Juan tomó las riendas del negocio al estar su padre en cama muy enfermo y ante la preocupación de quedar mal con sus clientes dio instrucciones precisas a su hijo para sacar los compromisos pactados. Así, sin más, Juan se vio en un taller dorando joyas de fantasía y armando nuevas piezas para el mercado local, regional, estatal y hasta para el diseñador Armando Mafud.
Los conocimiento de ingeniería lo llevaron a instalar un pequeño laboratorio, por lo que el proceso de dorado de las piezas de cobre pasan por varias etapas como el niquelado (consiste en la aplicación en la superficie de un objeto una capa de níquel, la finalidad es mejorar la resistencia a la corrosión o por cuestiones decorativas o como base para otros revestimientos) , la electrogalvanoplastia (es el revestimiento de un objeto, como una llave, con una capa de metal.) y por último el dorado con laminas de oro.
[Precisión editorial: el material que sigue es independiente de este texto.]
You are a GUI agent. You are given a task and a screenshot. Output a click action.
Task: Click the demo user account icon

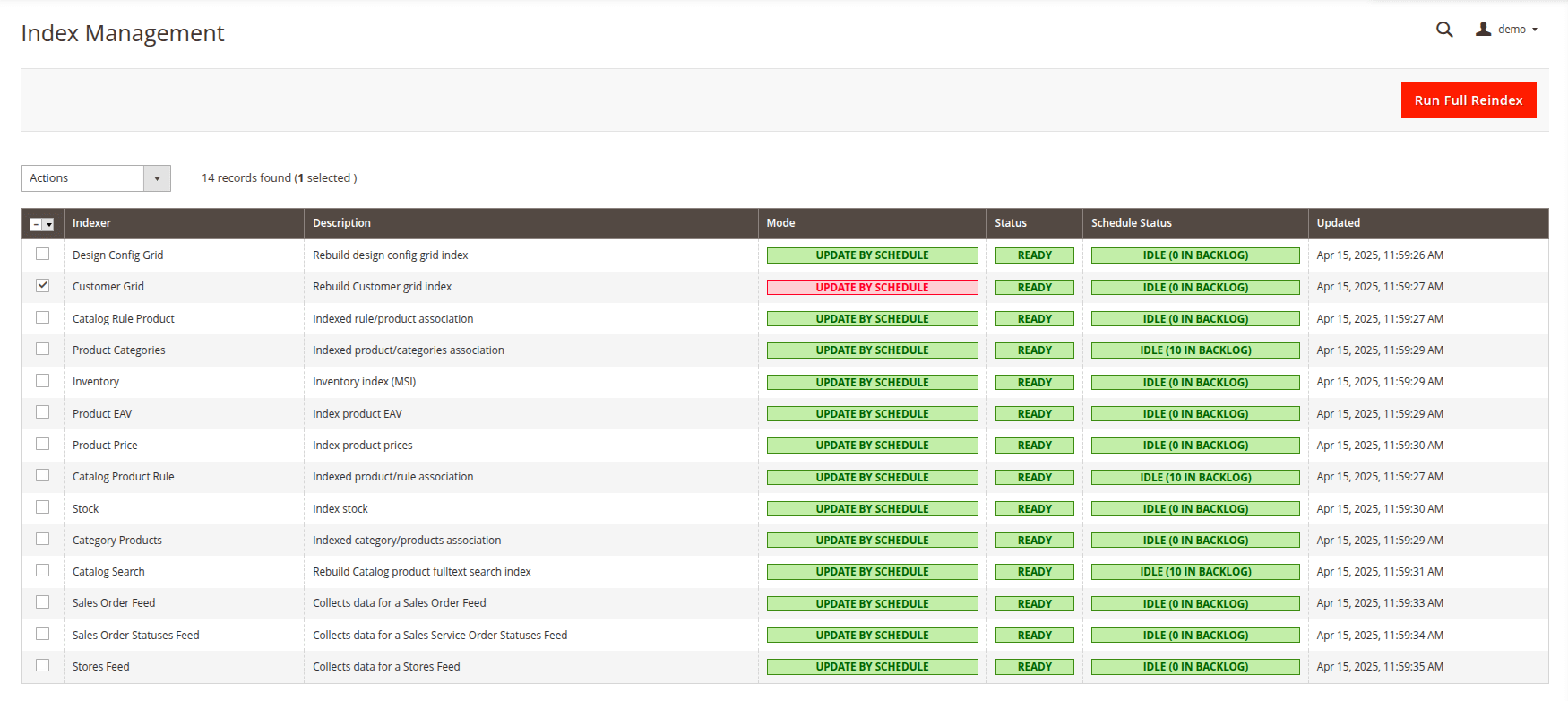tap(1484, 30)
Juan considera que su taller es un poco de reciclaje económico, por lo que el auge y la demanda han crecido enormemente por varias razones, entre ellas; La economía, las piezas cuestan de 100 a mil 500 pesos, cuando una joya de oro de grandes dimensiones va de 15 a 50 mil pesos o más. La inseguridad, debido a los asaltos y secuestros, las mujeres ya no invierten tanto en oro ante el temor de ser objetos de la violencia.
Pero Juan no es el único que interviene en el proceso de fabricación, también está su esposa Nereida Ruiz, que recibe los pedidos, arma y ajusta las diferentes piezas para completar una joya completa. En algunas ocasiones realiza el mismo procedimiento de limpieza con las joyas en reciclaje. Para completar el ciclo las exhibe en unas vitrinas de su pequeño negocio colocado en la parte frontal de su casa en la Avenida Juárez.
Juan y Nereida no conciben la vida de otra manera, tampoco vislumbran a una zapoteca sin joyas, de oro o fantasía, mucho menos un reino sin dorado.